Page excerpt: Begin
One last wrinkle with OTG: the coordinates are GRCh38 while the UKB data is all GRCh37.
I'll stop pressing on this for now and wait until we figure out what happened to the NealeLab results.
Another option may be to contact the OTG team or Ed Mountjoy directly to ask if they have a copy of the Neale Lab results up on GCS some place. They likely also have some thoughts on how to prepare this data.
re: OTG
You can get sumstats for a certain phenotype like this: gsutil -u $PROJECT_ID cp gs://genetics-portal-raw/uk_biobank_sumstats/neale_v2/output/neale_v2_sumstats/981.neale2.gwas.imputed_v3.both_sexes.tsv.gz .
.
re: UKB Pan-Ancestry
Summary stats are available (also requester pays) at gs://ukb-diverse-pops-public/sumstats_release/results_full.mt
. This is apparently 12T! See https://pan.ukbb.broadinstitute.org/docs/hail-format/index.html.
I've got a note out to Konrad asking about the broken Dropbox links.
Also, any reason you're using "NealeLab" and not "Neale lab"?
Page excerpt: End
Information given: Begin
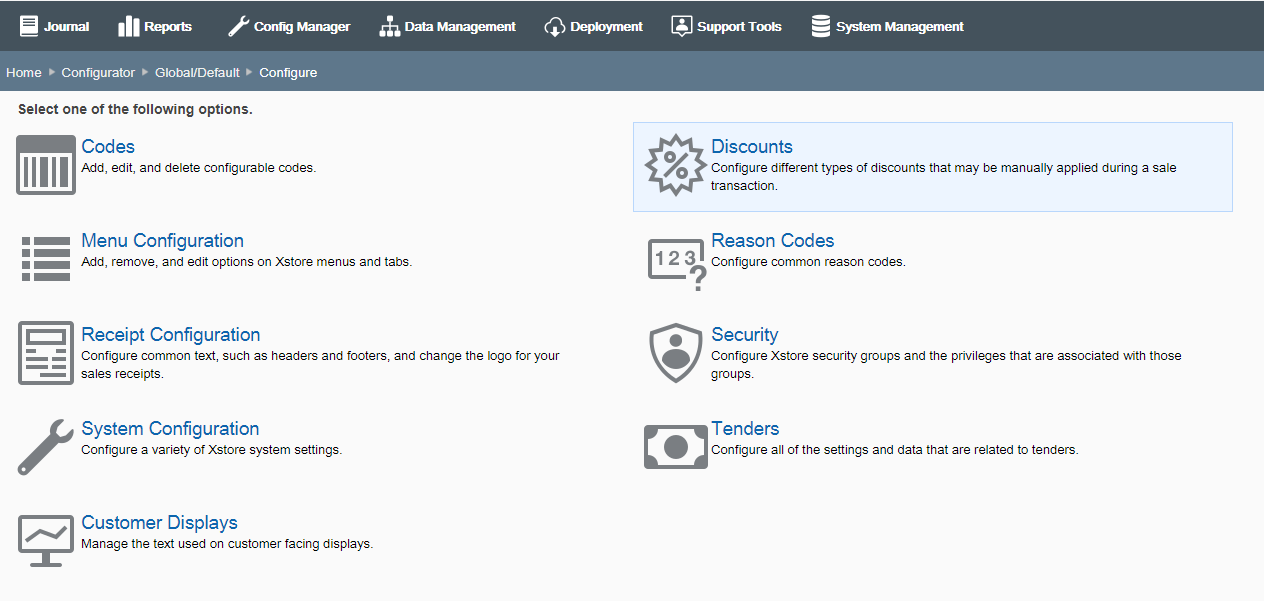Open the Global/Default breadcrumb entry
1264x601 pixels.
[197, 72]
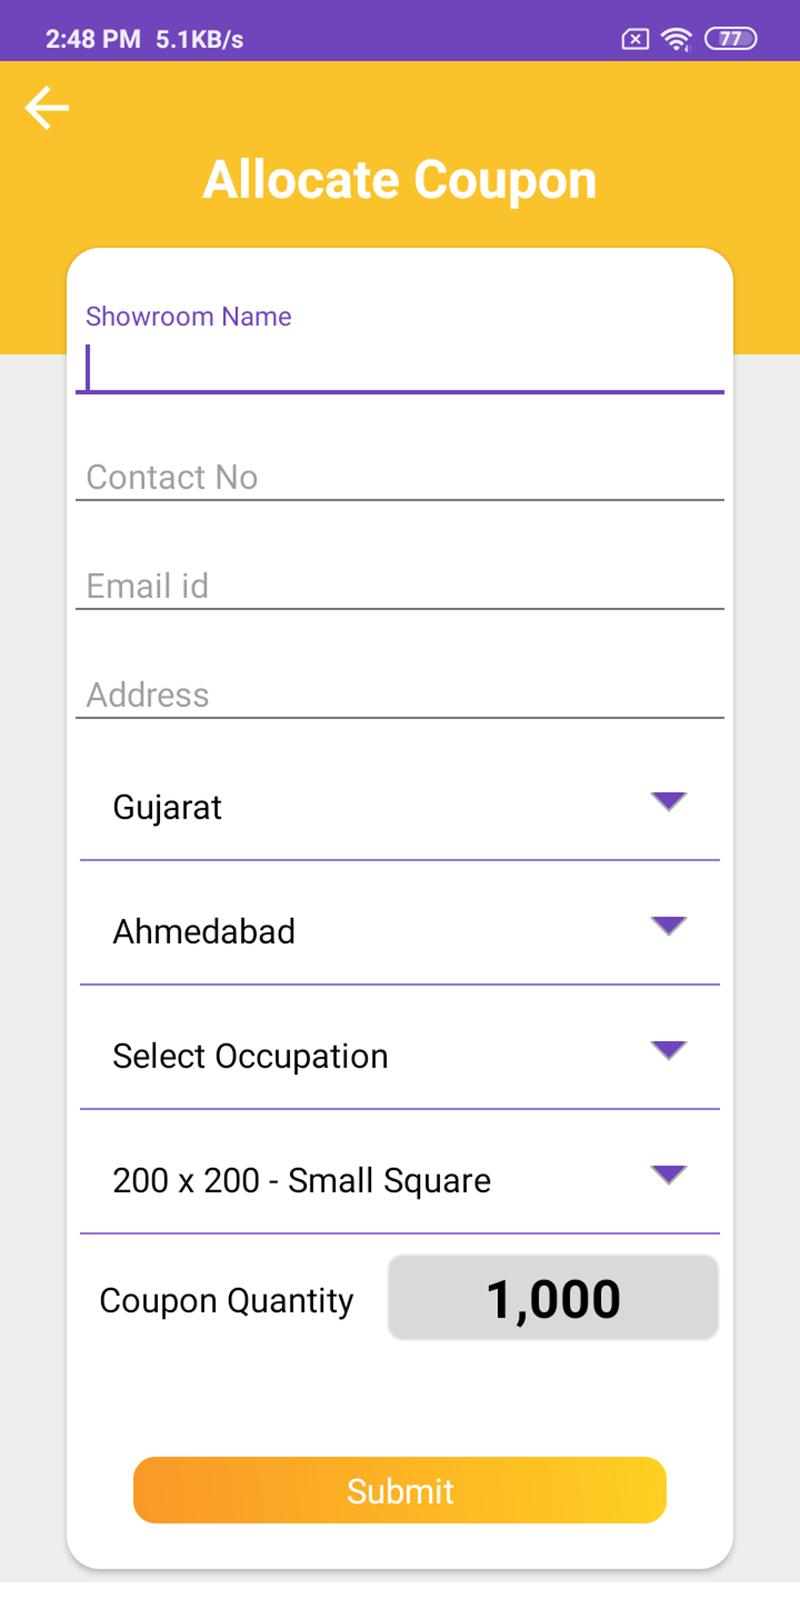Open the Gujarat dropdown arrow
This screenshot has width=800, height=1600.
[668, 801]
Information given: End
(Exercise set):
1 - In the thread excerpt, which genome build do the OTG coordinates use?
2 - Return the thread excerpt verbatim, starting at "One last wrinkle" and ending at "prepare this data.".
Answer from the thread excerpt only, not the listing.

(Solutions by task):
1 - GRCh38

2 -
One last wrinkle with OTG: the coordinates are GRCh38 while the UKB data is all GRCh37.
I'll stop pressing on this for now and wait until we figure out what happened to the NealeLab results.
Another option may be to contact the OTG team or Ed Mountjoy directly to ask if they have a copy of the Neale Lab results up on GCS some place. They likely also have some thoughts on how to prepare this data.